To determine whether a moderate-to-large patent ductus arteriosus (PDA) is responsible for vasopressor-dependent hypotension, occurring at the end of the first postnatal week.Study design
We performed a retrospective, double cohort controlled study of infants delivered at ≤27+6 weeks' gestation (n = 313). From January 2004 through April 2011, all infants were treated with prophylactic indomethacin ([PINDO] epoch). From May 2011 through December 2015, no infant was treated with indomethacin until at least 8 postnatal days (conservative epoch). Echocardiograms were performed on postnatal days 6 or 7. Hypotension was managed by a predefined protocol. The primary outcome was the incidence of dopamine-dependent hypotension, defined as having received at least 6 μg/kg/min dopamine for at least 24 hours during postnatal days 4-7.Results
As expected, the incidence of moderate-to-large PDA at the end of the first week differed significantly between epochs (PINDO = 8%; conservative = 64%). In multivariate analyses, infants in the PINDO epoch had a significantly lower incidence of vasopressor-dependent hypotension (11%) than infants in the conservative epoch (21%; OR = 0.40, 95% CI 0.20-0.82).
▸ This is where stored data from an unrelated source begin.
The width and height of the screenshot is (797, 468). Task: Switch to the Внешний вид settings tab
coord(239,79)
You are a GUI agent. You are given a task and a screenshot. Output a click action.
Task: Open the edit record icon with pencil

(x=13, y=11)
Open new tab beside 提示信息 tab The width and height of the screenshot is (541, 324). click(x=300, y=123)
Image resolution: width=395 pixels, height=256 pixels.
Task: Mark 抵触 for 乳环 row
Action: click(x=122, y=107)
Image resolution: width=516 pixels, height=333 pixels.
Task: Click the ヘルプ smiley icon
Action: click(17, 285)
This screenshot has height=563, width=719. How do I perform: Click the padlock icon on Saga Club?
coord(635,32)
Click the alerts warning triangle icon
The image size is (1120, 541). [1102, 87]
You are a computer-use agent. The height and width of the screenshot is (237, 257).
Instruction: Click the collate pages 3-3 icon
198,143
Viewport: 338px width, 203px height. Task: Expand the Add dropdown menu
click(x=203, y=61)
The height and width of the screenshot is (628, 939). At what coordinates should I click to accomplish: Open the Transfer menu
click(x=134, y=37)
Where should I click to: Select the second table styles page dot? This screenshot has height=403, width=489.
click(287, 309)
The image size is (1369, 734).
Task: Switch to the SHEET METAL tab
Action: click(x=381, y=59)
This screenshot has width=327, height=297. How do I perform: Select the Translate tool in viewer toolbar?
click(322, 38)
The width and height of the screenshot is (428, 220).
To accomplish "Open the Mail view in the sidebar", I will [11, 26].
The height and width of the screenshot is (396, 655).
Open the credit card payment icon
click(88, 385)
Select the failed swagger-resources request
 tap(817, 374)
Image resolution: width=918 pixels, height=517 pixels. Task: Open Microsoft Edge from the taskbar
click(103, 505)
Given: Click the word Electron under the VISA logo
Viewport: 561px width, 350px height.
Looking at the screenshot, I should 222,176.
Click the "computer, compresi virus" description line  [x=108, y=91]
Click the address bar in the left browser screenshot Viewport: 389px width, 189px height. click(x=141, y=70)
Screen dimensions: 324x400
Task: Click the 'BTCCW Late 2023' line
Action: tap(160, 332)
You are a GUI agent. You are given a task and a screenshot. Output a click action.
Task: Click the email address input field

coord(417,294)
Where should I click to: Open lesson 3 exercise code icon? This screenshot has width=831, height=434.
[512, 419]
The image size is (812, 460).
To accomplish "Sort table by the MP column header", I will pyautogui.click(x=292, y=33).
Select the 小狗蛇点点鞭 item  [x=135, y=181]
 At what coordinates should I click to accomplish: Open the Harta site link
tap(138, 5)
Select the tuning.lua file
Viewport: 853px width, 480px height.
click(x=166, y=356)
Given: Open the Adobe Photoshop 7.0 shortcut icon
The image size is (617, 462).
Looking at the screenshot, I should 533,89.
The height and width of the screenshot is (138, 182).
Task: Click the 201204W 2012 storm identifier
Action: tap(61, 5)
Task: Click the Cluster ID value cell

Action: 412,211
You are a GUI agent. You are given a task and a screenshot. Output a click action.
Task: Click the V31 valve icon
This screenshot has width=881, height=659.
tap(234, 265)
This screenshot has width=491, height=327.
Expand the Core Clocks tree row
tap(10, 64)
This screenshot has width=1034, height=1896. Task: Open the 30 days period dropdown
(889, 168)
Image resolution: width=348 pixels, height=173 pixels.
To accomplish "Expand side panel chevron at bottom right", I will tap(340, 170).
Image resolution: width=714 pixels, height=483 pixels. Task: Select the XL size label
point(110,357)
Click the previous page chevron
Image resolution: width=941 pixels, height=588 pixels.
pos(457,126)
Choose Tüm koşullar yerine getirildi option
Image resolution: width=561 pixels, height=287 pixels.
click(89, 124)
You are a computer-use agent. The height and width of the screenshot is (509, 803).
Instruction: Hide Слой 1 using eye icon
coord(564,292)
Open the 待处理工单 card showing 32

Infants in the PINDO epoch also required less mean airway pressure, had a lower respiratory severity score, and lower mode of ventilation score than infants in the conservative epoch during postnatal days 4-7. The effects of PINDO on both the incidence of vasopressor-dependent hypotension and the need for respiratory support were no longer significant when analyses were adjusted for “presence or absence of a moderate-to-large PDA.”Conclusion
PINDO decreases vasopressor-dependent hypotension and the need for respiratory support at the end of the first postnatal week. These effects are mediated by closure of the PDA.